Mike Trippitt
Since 2015, Mike Trippitt has been engaged as an independent banking consultant  and as an expert witness on a number of high profile banking litigation cases. Mike has thirty years’ experience in banking, including 22 years as a bank equity analyst. He has worked for a number of investment banks including HSBC where he led the global banks equity and fixed income research teams. During this time he was also seconded  to the UK’s Association of British Insurers (ABI) to write a report on the Investability of Banks following the Global Financial Crisis.

Prior to becoming an analyst Mike worked for TSB Group, initially as Head of Corporate Planning. Latterly he was TSB’s Group Financial Controller, responsible for financial reporting, capital planning and investor relations.

Life after LIBOR

The mention of LIBOR still evokes memories of the Global Financial Crisis and the highly publicised investigations into alleged LIBOR rate fixing. After multiple regulatory enquiries, multi-billion-dollar fines, and high-profile criminal cases, the final LIBOR chapter, if not managed properly, could be an industry disrupter. The final chapter is entirely unrelated to the ‘LIBOR scandal’ but to the transition from LIBOR to alternative benchmark rates.

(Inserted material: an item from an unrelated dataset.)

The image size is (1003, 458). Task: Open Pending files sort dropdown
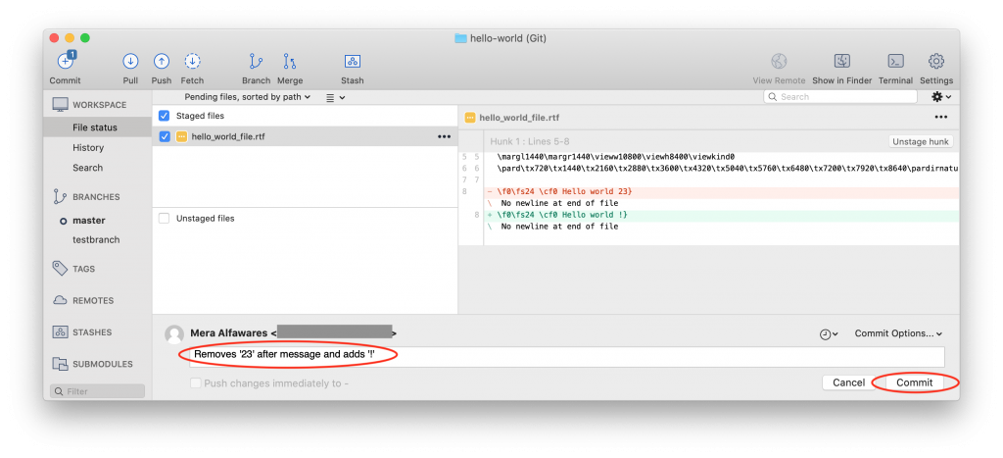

LIBOR provides the reference rate for some $400 trillion of financial contracts including derivatives, bonds and loans. The problem, expressed in his 2017 speech by Andrew Bailey, Chief Executive of the Financial Conduct Authority (FCA), is that the underlying market that LIBOR seeks to measure - the market for unsecured wholesale term lending to banks – is no longer sufficiently active. Mr. Bailey further remarked: “In our view it is not only potentially unsustainable, but also undesirable, for market participants to rely indefinitely on reference rates that do not have active underlying markets to support them.” The FCA has said it will no longer be necessary to compel or persuade panel banks to make LIBOR quotations after 2021. After end-2021 all markets will need to transition to an alternative reference rate. The UK will transition to the use of SONIA (Sterling Overnight Index Average). There appear to be three key risks in the transition process:

Fallback language. Fallback language articulates the contractual process through which a replacement reference rate can be identified, if a particular benchmark rate is not available.

The language will relate to the fallback trigger events, benchmark replacement and benchmark replacement adjustment. EY’s 2019 report (“Fallback language – addressing the legal and contractual challenges off IBOR transition”) highlighted how regulated firms will also need to consider other contractual features including maturity date, the firm’s role in the contract, benchmark use, amendment and consent provision, governing law and jurisdiction and force majeure provisions.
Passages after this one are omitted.